デレクがリジーをだきあげようとするのをラーシアが止めた。
「ヒュー!デレクを止めろ!」
ヒューは剣を弾かれたはずみで、尻をついて倒れていたが、ラーシアの指示に即座に起き上がり、デレクに飛びついて押さえつけた。

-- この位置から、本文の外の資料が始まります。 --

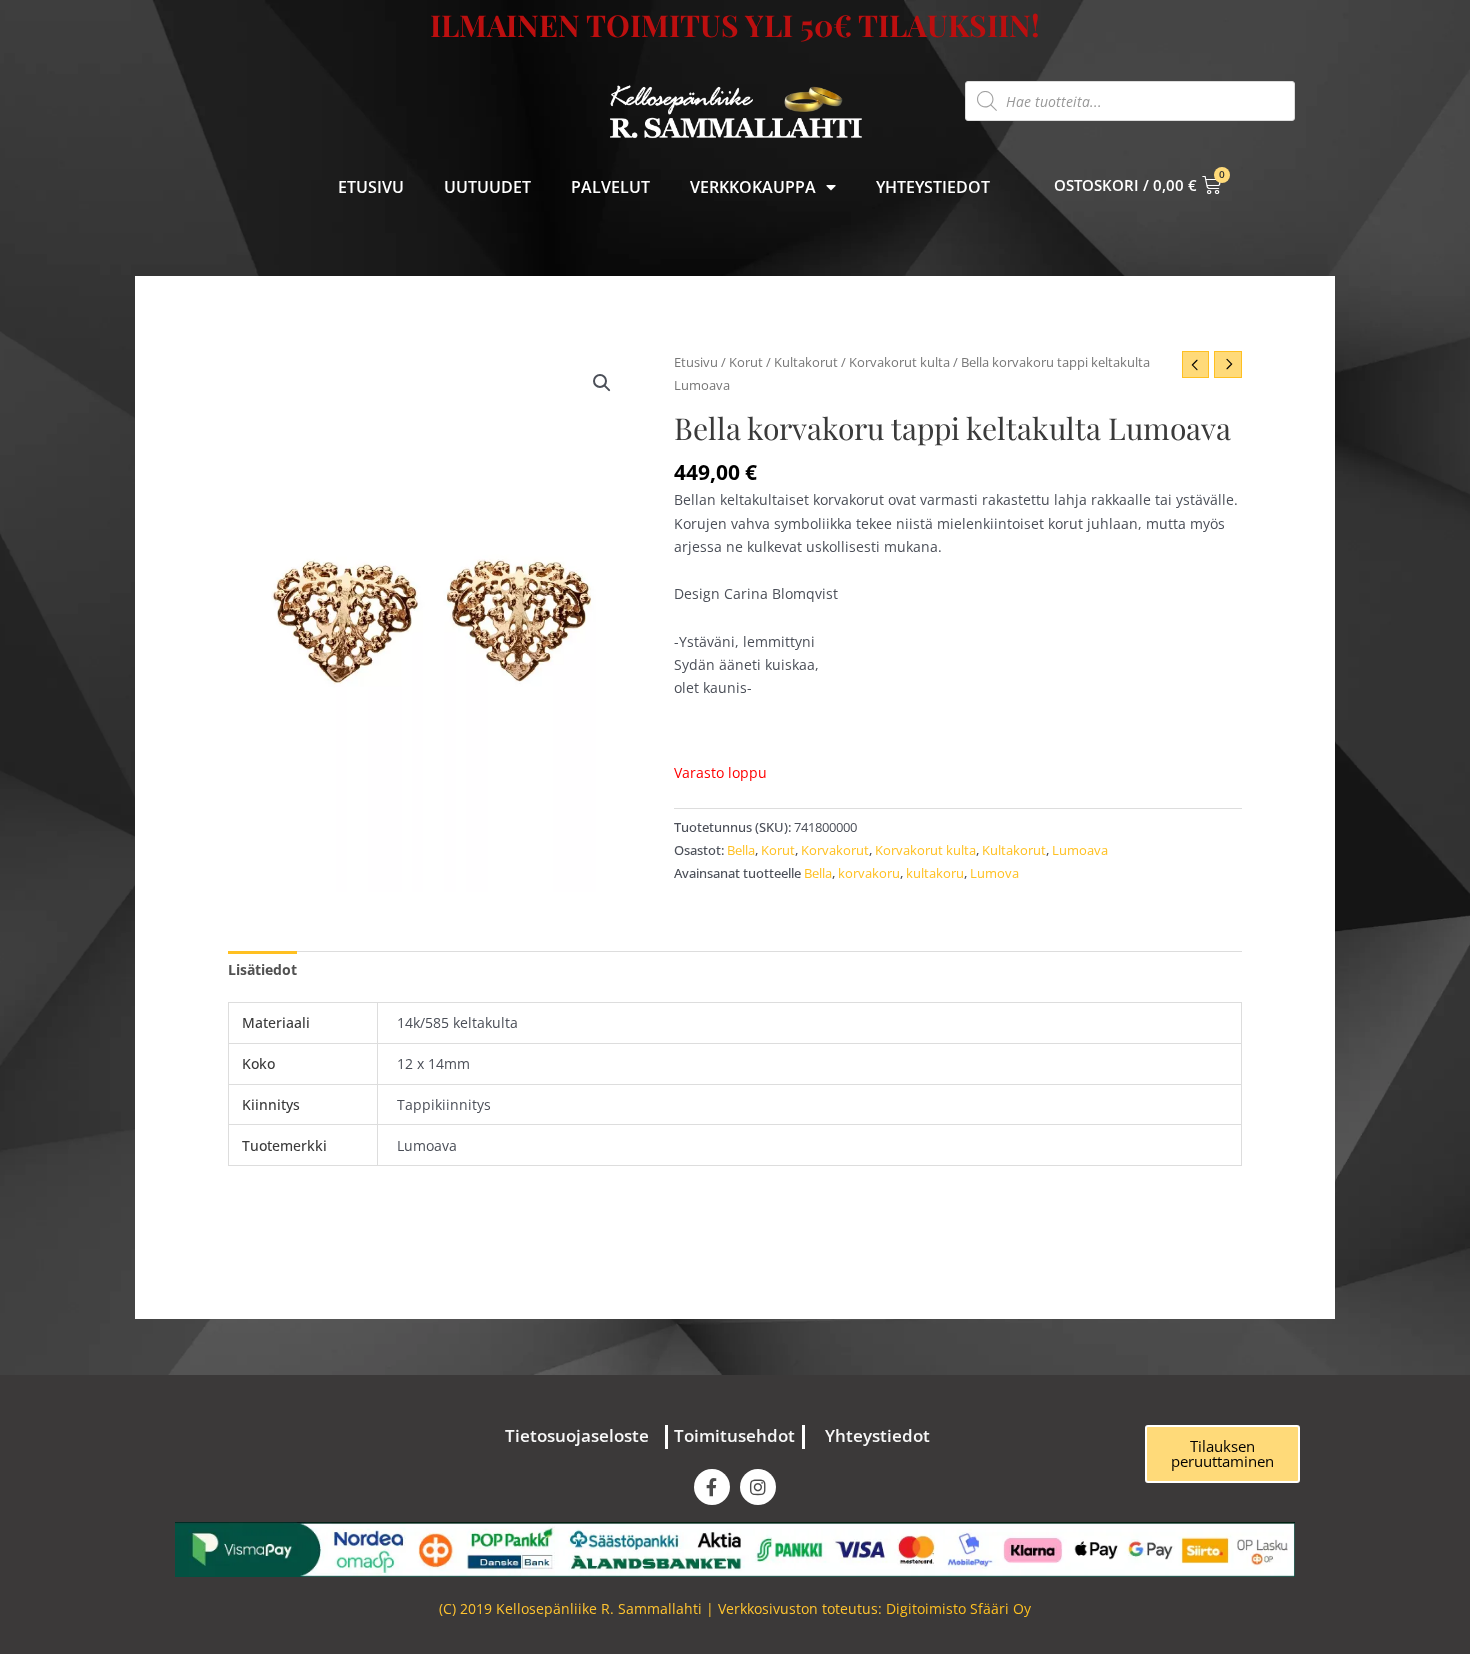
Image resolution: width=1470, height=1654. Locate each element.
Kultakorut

リジーは血を流しながら展望台の床の上で羽をばたつかせている。
ラーシアはリジーに駆け寄らなかった。
再び黒い蔓が矢のように飛んでくる。
ラーシアが叫んだ。
「リジー!焼け!」
「よせ!よせ!ラーシア!リジーが!」
デレクが泣き叫ぶ。
前に出ようとするデレクの体をヒューは押さえつけ、冷静にその光景を見つめている。
リジーは傷ついた体ですぐにラーシアの命令に従い、灼熱の炎を吐きだした。
空中で態勢を整え、襲ってきた黒い蔓は瞬く間にリジーの炎に包まれる。
「リジー!」
ヒューの腕を振りほどこうと暴れながらデレクが叫ぶ。
燃えあがる黒い蔓は真っすぐに再びリジーを貫いた。
その瞬間、蔓は灰になって消え去った。
しかし炎は今度はリジーのお腹を焼いている。
ラーシアがリジーの羽を掴みあげ、助走をつけて柵を飛び越えた。
下は湖だ。
「ラーシア!」
デレクはヒューを後ろにはね飛ばし、ラーシアを追って柵を乗り越える。
水音は二回聞こえた。
その瞬間、跳ねた水が溶岩に触れた。
まばゆい光が迸り、巨大な爆発音が轟いた。
大量の水が噴きあがり、展望台の上に降り注ぐ。
轟音と共に崖が揺れ、目を焼くような光が一帯を包む。
何かに掴まろうとヒューは腕を伸ばしたが、床が傾き柵の部分が崩れ始める。
ヒューは湖に落ちていく展望台から逃げ出した。
水晶の崖に飛びつき、岩によじのぼる。
眼下の湖がしばらく赤々と燃え、一気に消えた。
霧はすっかり晴れていた。
ヒューは崖にしがみつきながら湖面に目を凝らす。
竜の目があったところは黒く盛り上がった岩がごつごつと浮き出ている。
溶けた溶岩が一気に冷やされ固まったようだった。
「ラーシア!デレク!」
眼下に向けてヒューが叫ぶ。
水面の一部がぼこぼこと泡だち、デレクの顔が飛び出した。片腕に何かを抱えている。
もう片方の腕でデレクが水をかいて泳ぎ出す。
ヒューが霧の晴れた湖を見渡し、叫んだ。
「そっちじゃない!逆に向かえ!左だ!岸が近い!」
デレクは聞こえたように方向転換し、再び力強く水を蹴って泳ぎ始める。
ヒューもそこに向かうべく、崖をよじ登り、道を探し始めた。
デレクはヒューの声に従い泳ぎきり、湖の底を足でとらえた。
水草をかきわけ、ラーシアを抱えて水から這い上がる。
ラーシアの腕の中にはぐったりとした小さなリジーの姿がある。
その小さな体は無残に傷つき、金色の目は閉ざされてぴくりとも動かない。
じゃぶじゃぶと水の中を進み、浅瀬を抜けると、デレクは乾いた地面があるところまで走った。
急いでラーシアの体を地面に横たえる。
その瞬間、ラーシアが咳き込みながら水を吐きだした。
「ごほっ……はっ……はぁ……」
デレクがラーシアの上体を少し起こしてやり、横を向かせながら背中を撫でる。
残った水を吐き出し、ラーシアはぜいぜいと呼吸した。
「ラーシア……」
沈痛なデレクの声に、ラーシアは腕に抱いているリジーを見おろした。
金色の瞳は瞼に隠され、翼は固まっている。
炎を吐いている途中で息絶えたのか、口が半分開き、鋭い牙が覗いている。
そのお腹には焦げた跡があり、大きな穴が空いていた。